Finding the evolutionary roots of cancer cell migrations
Antonia Chroni, Ph.D. is an evolutionary biologist with expertise in molecular evolution, phylogenetics, bioinformatics, molecular ecology, and biogeography of populations, species, and tumors. She is currently investigating cancer metastasis in the context of tumor evolution and heterogeneity. More specifically, Dr. Chroni is using genomics to infer the origin and trajectory of cancer cells between tumors within a cancer patient. She introduced a new field called tumor biogeography and co-developed a computational tool for inferring movements of cancer cells between tumors.
Maria Awadalla is a Coptic Egyptian-American that is entering her senior year at GAMP high school. She is interested in going into a pre-med track out of high school. She is very passionate about healthcare and making sure everyone can receive it. She is interested in research because it is a fun and interesting way to find answers to the many questions she has and gain knowledge and experience. Some of Maria’s hobbies include singing, playing clarinet, and running cross country.
Neurogenomics of incipient speciation in Drosophila
Rob Kulathinal, Ph.D. is an Associate Professor in the Department of Biology and Director of the Ph.D. in Bioinformatics graduate program at Temple University. Dr. Kulathinal is also a founding member of the Center of Computational Genetics & Genomics (CCGG) and the Institute of Genomics & Evolutionary Medicine (iGEM). His lab’s primary research interests focus on how rapid evolutionary processes generate remarkable molecular and organismal patterns of diversity across populations and species. Dr. Kulathinal’s work on speciation incorporates a broad spectrum of approaches including population, comparative, and functional genomics as well as Drosophila behavioral genetics. His lab focuses on the genetics of dynamic reproductive systems, particularly gene networks involved in sexually dimorphic patterns of expression including male fertility. His lab’s recent work on sexually dimorphic behaviors is beginning to provide an exciting new neurogenomics framework to study sexual isolation. Dr. Kulathinal further studies the broad implications of this rapid evolutionary framework on a variety of biological phenomena from the effects of anthropogenic distress on deep-sea habitats (e.g., forthcoming Acid Horizon movie) to the rapid proliferation of cancer due to ancestry (e.g., news release). Dr. Kulathinal and colleagues from Management and Information Sciences are also developing an “evolutionary sciences of the artificial” based on their common interest in detecting evolutionary signals from all types of “big” digital data–whether biological, technological, or social (e.g., news release). Dr. Kulathinal teaches “Honors Introduction to Biology”, “Evolutionary Genetics & Genomics”, and is developing a University-wide course called D.A.T.A. (Data Acquisition, Transformation, and Analysis) that teaches big data to students from science to business to the arts. Dr. Kulathinal also teaches “Introduction to Graduate Research” to all incoming doctoral students in Biology each fall, and co-teaches an interdisciplinary Studio course on the Bio-Social with Dr. Allison Hayes-Conroy as part of a funded NSF Research Training (NRT) grant.

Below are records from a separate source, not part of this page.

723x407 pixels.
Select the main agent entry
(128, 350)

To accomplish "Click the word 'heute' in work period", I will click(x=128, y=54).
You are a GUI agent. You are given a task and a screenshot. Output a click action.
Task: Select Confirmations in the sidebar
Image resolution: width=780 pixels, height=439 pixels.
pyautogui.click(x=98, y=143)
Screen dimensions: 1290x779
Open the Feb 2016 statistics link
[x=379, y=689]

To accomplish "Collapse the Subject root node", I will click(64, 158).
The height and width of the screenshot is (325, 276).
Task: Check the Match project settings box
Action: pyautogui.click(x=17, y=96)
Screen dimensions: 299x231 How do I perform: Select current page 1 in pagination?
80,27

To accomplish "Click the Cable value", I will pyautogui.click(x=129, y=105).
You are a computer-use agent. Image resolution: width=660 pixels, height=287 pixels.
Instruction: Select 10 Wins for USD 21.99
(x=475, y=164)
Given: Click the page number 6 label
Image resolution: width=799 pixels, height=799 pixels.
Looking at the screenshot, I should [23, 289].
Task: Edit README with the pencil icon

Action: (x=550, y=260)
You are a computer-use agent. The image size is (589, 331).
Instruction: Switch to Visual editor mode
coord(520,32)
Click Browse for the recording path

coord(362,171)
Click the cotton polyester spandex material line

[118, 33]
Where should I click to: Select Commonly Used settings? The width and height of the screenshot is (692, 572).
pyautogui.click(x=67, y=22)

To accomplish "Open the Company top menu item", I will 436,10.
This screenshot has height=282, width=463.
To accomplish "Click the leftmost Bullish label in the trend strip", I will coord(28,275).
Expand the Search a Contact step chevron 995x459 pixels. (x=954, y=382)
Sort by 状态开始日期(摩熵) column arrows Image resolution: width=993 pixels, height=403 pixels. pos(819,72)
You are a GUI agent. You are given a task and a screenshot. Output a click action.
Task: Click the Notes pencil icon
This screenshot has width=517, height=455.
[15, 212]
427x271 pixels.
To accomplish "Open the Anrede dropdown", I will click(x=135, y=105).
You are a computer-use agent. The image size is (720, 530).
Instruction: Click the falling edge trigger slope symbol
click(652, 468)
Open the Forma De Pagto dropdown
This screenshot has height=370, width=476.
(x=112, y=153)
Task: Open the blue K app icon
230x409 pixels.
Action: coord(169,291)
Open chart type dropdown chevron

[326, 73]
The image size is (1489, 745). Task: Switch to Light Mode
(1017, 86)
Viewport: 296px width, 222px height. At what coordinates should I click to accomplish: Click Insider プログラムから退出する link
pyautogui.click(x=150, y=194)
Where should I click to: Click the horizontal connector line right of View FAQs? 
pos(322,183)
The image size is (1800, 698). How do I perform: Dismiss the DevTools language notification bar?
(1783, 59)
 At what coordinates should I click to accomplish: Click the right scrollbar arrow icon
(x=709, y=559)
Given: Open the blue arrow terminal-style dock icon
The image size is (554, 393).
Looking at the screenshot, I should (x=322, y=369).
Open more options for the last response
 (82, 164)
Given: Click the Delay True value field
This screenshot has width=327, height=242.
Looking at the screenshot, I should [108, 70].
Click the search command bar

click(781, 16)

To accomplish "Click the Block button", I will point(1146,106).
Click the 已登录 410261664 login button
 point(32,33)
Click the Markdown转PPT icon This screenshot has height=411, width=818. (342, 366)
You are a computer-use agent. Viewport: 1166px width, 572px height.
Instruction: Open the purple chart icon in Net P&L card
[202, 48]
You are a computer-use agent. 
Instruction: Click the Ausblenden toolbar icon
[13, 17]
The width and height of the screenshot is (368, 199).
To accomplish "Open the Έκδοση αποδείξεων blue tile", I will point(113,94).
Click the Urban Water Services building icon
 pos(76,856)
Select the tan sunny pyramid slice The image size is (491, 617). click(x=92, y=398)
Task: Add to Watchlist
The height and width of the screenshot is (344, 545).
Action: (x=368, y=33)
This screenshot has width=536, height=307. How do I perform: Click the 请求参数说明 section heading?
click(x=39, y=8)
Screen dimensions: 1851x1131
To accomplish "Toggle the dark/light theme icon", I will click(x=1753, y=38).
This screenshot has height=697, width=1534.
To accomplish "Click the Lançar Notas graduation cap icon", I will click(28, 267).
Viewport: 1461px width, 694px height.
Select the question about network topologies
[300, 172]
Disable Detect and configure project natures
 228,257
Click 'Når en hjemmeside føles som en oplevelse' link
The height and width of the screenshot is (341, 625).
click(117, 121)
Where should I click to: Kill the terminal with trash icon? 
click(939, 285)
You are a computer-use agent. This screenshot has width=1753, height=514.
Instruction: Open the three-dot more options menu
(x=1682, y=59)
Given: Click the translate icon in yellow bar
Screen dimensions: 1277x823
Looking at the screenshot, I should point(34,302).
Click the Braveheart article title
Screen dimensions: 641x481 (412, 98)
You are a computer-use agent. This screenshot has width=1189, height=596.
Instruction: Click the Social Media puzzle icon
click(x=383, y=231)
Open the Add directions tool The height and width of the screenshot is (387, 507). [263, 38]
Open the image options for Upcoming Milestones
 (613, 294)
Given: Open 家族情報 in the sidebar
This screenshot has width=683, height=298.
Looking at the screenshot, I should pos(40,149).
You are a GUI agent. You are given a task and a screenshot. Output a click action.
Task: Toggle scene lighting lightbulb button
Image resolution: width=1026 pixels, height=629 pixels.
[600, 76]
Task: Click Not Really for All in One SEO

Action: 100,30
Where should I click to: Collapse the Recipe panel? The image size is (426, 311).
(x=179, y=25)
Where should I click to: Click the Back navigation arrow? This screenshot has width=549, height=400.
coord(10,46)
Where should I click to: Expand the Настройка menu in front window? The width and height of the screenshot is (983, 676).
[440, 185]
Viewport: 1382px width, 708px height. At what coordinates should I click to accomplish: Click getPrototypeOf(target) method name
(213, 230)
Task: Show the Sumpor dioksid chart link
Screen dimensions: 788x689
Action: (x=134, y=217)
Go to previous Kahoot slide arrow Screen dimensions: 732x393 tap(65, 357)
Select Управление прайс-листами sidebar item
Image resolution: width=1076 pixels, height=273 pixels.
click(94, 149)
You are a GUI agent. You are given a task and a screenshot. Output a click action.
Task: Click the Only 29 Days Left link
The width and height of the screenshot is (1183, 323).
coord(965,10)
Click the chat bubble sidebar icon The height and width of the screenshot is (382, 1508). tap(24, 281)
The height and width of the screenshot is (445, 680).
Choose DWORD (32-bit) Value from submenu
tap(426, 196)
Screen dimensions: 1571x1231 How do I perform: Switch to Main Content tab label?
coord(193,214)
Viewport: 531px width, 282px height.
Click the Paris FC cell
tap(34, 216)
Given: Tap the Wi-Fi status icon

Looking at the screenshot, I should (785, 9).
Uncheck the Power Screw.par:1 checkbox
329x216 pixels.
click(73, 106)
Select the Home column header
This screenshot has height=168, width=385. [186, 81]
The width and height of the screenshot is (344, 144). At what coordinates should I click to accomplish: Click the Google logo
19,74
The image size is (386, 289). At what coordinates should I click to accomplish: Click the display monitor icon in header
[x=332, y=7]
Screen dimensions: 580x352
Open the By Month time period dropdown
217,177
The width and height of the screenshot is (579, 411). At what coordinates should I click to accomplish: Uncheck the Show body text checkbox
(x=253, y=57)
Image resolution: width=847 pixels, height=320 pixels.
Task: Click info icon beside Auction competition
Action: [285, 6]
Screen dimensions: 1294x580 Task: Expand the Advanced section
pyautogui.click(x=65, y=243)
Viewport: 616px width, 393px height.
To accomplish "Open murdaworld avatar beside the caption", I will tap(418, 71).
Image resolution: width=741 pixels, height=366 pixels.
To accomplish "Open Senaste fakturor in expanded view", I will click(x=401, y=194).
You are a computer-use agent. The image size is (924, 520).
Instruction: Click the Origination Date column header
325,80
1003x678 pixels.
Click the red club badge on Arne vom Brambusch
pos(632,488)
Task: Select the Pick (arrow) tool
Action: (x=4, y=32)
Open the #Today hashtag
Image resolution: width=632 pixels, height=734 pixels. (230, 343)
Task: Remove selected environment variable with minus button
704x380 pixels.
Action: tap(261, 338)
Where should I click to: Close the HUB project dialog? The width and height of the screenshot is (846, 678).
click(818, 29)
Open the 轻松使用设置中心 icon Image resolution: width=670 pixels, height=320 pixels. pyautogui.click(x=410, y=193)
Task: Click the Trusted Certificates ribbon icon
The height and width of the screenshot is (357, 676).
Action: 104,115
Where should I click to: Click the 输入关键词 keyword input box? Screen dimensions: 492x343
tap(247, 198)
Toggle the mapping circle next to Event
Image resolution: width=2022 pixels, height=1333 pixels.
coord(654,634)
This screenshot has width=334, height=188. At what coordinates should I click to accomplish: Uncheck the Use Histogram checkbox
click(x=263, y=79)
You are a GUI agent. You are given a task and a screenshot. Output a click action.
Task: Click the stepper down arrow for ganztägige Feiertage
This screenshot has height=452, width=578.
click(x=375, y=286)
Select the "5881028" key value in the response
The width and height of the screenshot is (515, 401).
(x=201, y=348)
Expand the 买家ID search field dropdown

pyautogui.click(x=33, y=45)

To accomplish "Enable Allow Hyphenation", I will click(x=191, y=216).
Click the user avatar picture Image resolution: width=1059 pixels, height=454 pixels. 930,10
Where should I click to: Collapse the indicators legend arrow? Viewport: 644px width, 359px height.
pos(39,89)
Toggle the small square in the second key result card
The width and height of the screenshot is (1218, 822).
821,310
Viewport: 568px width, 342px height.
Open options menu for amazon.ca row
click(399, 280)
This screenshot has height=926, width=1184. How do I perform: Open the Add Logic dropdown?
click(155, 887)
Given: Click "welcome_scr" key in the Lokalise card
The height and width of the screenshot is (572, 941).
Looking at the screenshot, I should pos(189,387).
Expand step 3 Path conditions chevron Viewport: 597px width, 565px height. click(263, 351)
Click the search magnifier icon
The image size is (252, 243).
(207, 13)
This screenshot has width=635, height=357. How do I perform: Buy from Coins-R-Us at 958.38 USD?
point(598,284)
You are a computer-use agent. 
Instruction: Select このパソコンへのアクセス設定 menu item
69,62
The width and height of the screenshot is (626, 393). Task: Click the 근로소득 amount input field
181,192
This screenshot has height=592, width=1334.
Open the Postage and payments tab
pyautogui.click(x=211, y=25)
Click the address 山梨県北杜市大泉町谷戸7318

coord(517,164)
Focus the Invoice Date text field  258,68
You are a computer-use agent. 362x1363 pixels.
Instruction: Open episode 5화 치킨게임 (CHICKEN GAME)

Samar Oubarri is a rising senior at Central High School, is working with Dr. Kulathinal on the neurogenetics of incipient speciation in Drosophila. In her free time, she loves to draw and watch old TV shows! Her research interests include anything in medicine. Medicine is interesting to her as it is such a dynamic field, and in the future, she would like to become a neurosurgeon.
Special thanks to the Diversity, Equity, and Inclusion Committee for funding this program.